The Silent Prince (again)

After my post some time ago about the Temiya Jataka opera staged in Bangkok (read it here), Jak Cholvijarn very kindly sent me the DVD. Unfortunately it arrived when I was in the midst of packing up one house, doing up and moving into another, so I have only just found time to watch it.

It certainly lived up to the reviews! The design and staging were stunning, the performers all excellent, and the story very gripping. It was, however, quite different to the version I know best, that in the Jātakatthavaṇṇanā (JA). As such it got me thinking again about the way stories can be adjusted and reinterpreted to suit the differing needs of their users.

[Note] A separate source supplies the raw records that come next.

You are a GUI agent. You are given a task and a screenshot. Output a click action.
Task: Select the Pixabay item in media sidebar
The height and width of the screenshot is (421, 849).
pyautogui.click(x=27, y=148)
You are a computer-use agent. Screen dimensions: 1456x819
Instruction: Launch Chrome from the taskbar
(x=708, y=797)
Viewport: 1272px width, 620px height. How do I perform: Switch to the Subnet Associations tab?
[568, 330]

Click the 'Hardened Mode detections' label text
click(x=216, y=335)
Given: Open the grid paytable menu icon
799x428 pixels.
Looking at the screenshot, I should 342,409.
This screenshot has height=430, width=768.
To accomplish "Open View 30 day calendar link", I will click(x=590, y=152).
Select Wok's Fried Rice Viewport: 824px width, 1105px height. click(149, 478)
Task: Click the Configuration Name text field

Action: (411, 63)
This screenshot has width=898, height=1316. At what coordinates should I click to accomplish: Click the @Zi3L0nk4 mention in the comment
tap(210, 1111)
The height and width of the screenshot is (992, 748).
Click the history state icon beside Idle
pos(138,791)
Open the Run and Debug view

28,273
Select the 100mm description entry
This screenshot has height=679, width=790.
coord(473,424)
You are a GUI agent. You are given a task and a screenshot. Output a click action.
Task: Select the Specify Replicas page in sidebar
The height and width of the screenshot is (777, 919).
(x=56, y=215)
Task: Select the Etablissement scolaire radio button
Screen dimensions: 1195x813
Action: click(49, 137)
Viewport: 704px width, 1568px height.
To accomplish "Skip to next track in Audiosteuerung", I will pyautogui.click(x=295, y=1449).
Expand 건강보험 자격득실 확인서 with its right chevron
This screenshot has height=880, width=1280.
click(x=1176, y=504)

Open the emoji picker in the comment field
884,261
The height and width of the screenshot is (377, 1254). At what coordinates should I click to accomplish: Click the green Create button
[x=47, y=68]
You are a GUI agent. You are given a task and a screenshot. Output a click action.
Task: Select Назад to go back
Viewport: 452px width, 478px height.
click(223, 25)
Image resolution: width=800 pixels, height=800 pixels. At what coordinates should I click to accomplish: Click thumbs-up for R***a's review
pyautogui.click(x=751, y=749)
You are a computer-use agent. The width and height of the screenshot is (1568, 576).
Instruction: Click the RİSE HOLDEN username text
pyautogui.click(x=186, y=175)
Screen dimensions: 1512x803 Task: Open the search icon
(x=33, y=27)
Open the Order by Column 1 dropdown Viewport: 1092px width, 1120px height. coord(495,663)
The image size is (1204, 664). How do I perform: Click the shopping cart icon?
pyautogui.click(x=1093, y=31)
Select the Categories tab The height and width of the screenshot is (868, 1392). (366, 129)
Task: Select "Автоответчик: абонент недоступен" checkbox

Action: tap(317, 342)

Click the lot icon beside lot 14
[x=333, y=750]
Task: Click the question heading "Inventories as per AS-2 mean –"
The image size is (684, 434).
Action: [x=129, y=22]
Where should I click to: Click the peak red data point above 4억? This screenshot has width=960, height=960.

The main difference between the opera version and the JA version is that the former focuses on the silence of the prince, while in the latter there is more concern with his lack of movement. Indeed, in the JA the climactic moment comes when Temiya climbs off the chariot that has been used to take him away for execution, stretches, picks up the chariot and spins it around over his head. This sudden display of strength contrasts with the sixteen years he has spent motionless in the palace. Of course, the focus upon silence works very well in an opera – as I noted in my previous post, the climactic moment there is when Temiya makes his first sound, in the final scene. The adjustment suits the medium very well. However, because the opera also places the prince’s moment of doubt and recollection of past lives much later in his childhood than the JA (in which it is the baby prince who decides to play dumb), the tension does not mount for quite so long. Again this is necessary for the medium, since it is somewhat easier to show a child experiencing doubt and past-life memory than a baby. And I enjoyed the way in which Temiya’s trauma and indecision were communicated, with the lord of the underworld and goddess of illusion singing to him about his past and future, his duty and his path.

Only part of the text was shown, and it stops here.